"movw %ds,%cx" insn needs a 0x66 prefix, while "movw %ds,%ecx" does not.
The difference is that latter form (on 64-bit CPUs) overwrites
entire %ecx, not only its lower half.
But subsequent code doesn't depend on the value of upper
half of %ecx, we can safely use the shorter insn.
The new code is also faster than old one - now we don't depend on old value
of %ecx, but this code fragment is not performance-critical.
Signed-off-by: Denys Vlasenko <[email protected]>
CC: Linus Torvalds <[email protected]>
CC: Steven Rostedt <[email protected]>
CC: Ingo Molnar <[email protected]>
CC: Borislav Petkov <[email protected]>
CC: "H. Peter Anvin" <[email protected]>
CC: Andy Lutomirski <[email protected]>
CC: Oleg Nesterov <[email protected]>
CC: Frederic Weisbecker <[email protected]>
CC: Alexei Starovoitov <[email protected]>
CC: Will Drewry <[email protected]>
CC: Kees Cook <[email protected]>
CC: [email protected]
CC: [email protected]
---
Changes in v2: clarified that 32-bit form overwrites entire %ecx
*on 64-bit CPUs*. Rumor has it old 486s/P5s exist which don't do that,
or they write garbage in upper half.
arch/x86/kernel/entry_64.S | 10 +++++-----
1 file changed, 5 insertions(+), 5 deletions(-)
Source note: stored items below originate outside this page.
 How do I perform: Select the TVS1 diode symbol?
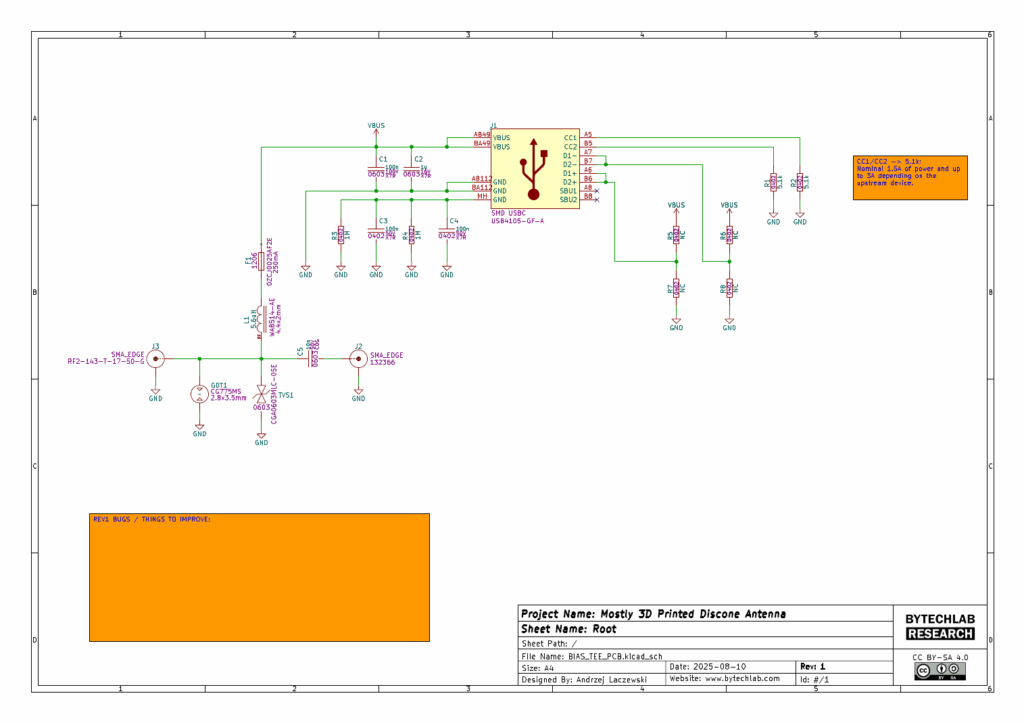tap(263, 395)

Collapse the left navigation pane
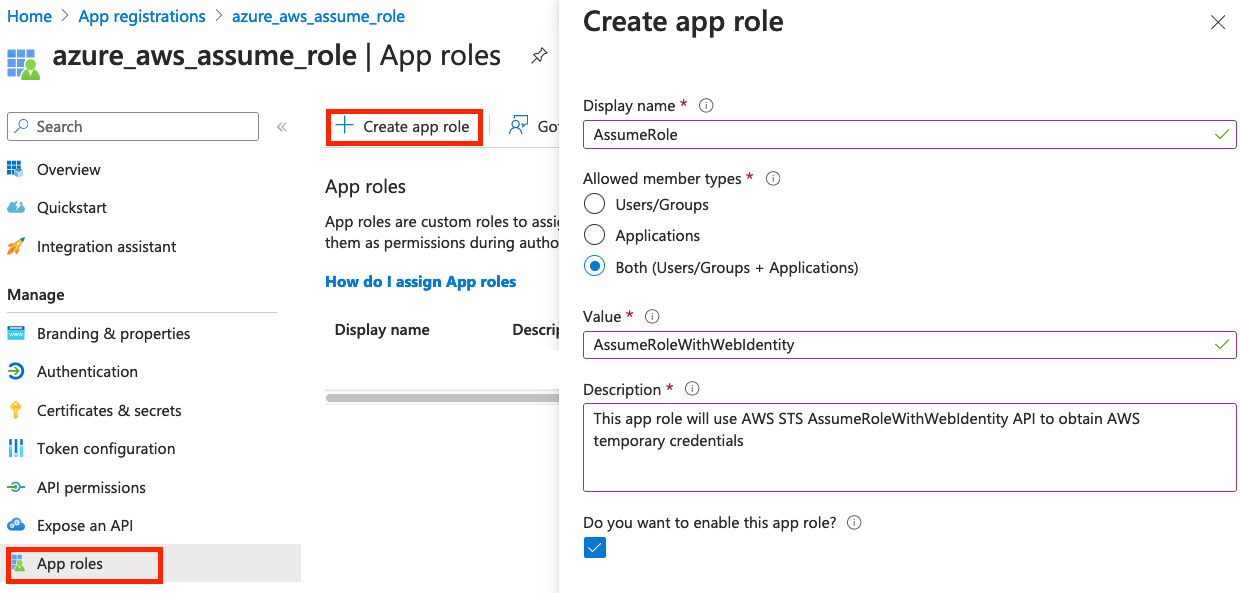tap(282, 126)
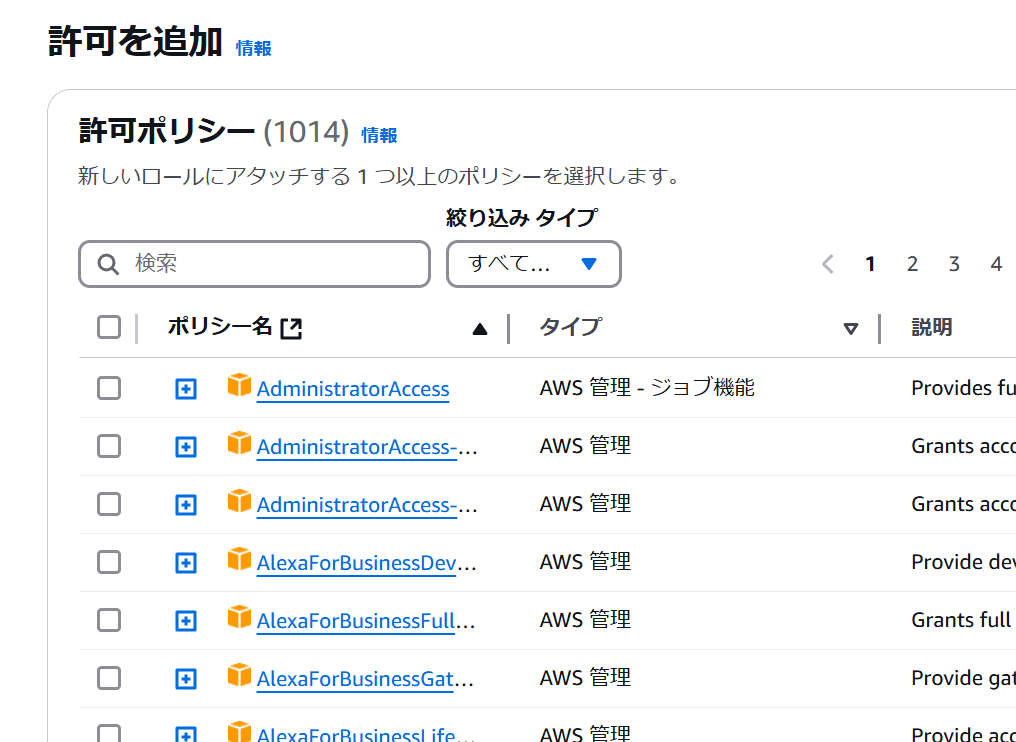Expand AlexaForBusinessGat policy via its plus icon
The height and width of the screenshot is (742, 1016).
pyautogui.click(x=185, y=678)
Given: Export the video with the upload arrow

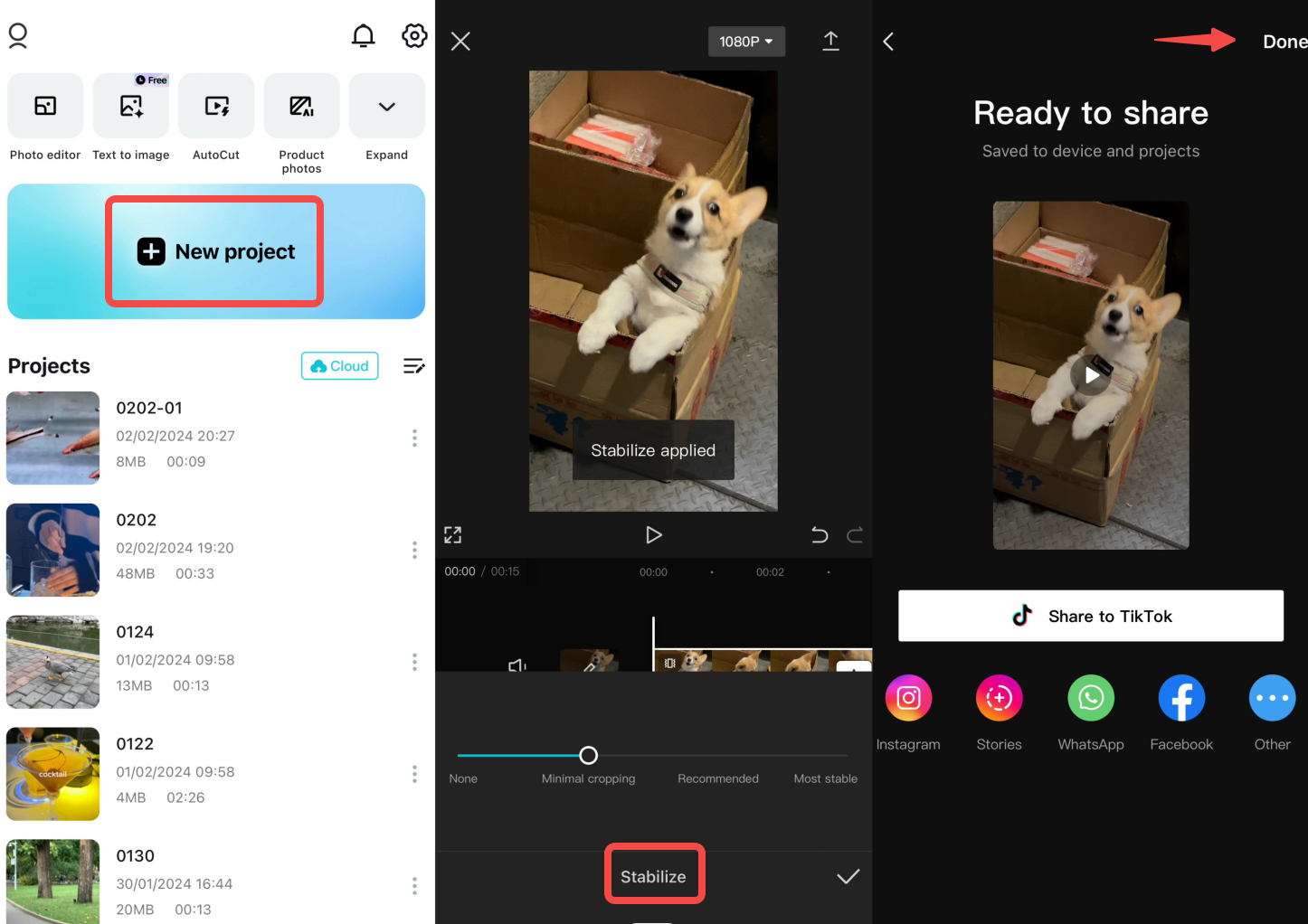Looking at the screenshot, I should [830, 41].
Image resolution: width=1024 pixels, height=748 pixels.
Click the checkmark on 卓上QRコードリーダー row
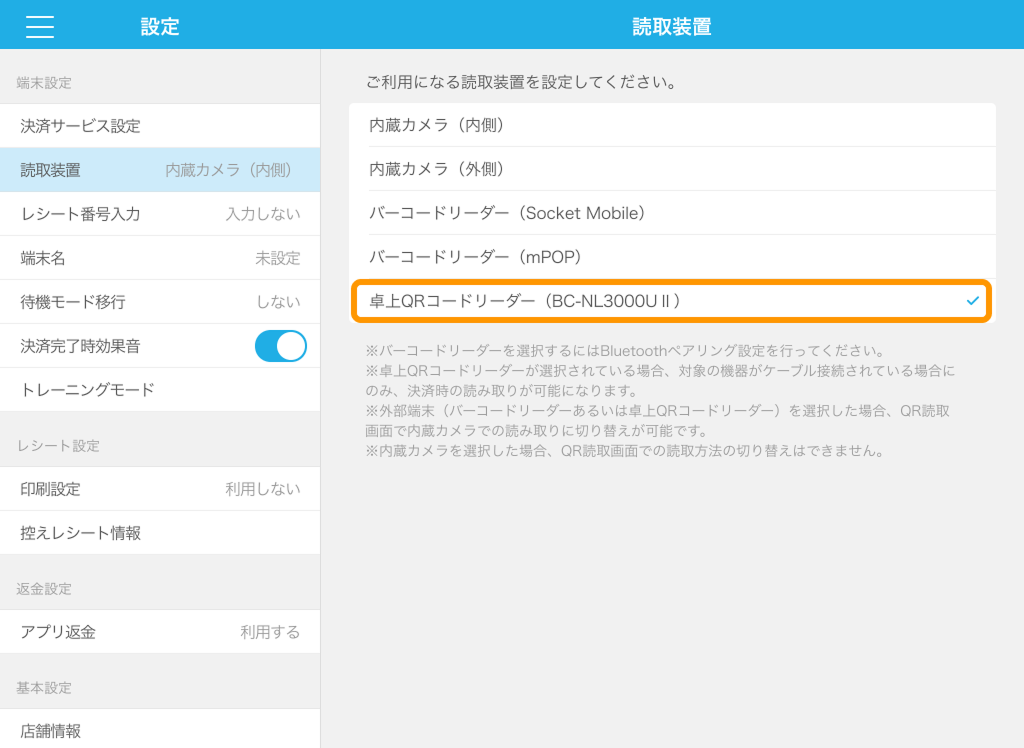point(972,301)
diff --git a/arch/x86/kernel/entry_64.S b/arch/x86/kernel/entry_64.S
index 62b4c5f..ef2651d 100644
--- a/arch/x86/kernel/entry_64.S
+++ b/arch/x86/kernel/entry_64.S
@@ -1195,19 +1195,19 @@ ENTRY(xen_failsafe_callback)
/*CFI_REL_OFFSET ds,DS*/
CFI_REL_OFFSET r11,8
CFI_REL_OFFSET rcx,0
- movw %ds,%cx
+ movl %ds,%ecx
cmpw %cx,0x10(%rsp)
CFI_REMEMBER_STATE
jne 1f
- movw %es,%cx
+ movl %es,%ecx
cmpw %cx,0x18(%rsp)
jne 1f
- movw %fs,%cx
+ movl %fs,%ecx
cmpw %cx,0x20(%rsp)
jne 1f
- movw %gs,%cx
+ movl %gs,%ecx
cmpw %cx,0x28(%rsp)
jne 1f
/* All segments match their saved values => Category 2 (Bad IRET). */
movq (%rsp),%rcx
CFI_RESTORE rcx
movq 8(%rsp),%r11
--
1.8.1.4
On 05/14/2015 11:07 AM, Denys Vlasenko wrote:
> "movw %ds,%cx" insn needs a 0x66 prefix, while "movw %ds,%ecx" does not.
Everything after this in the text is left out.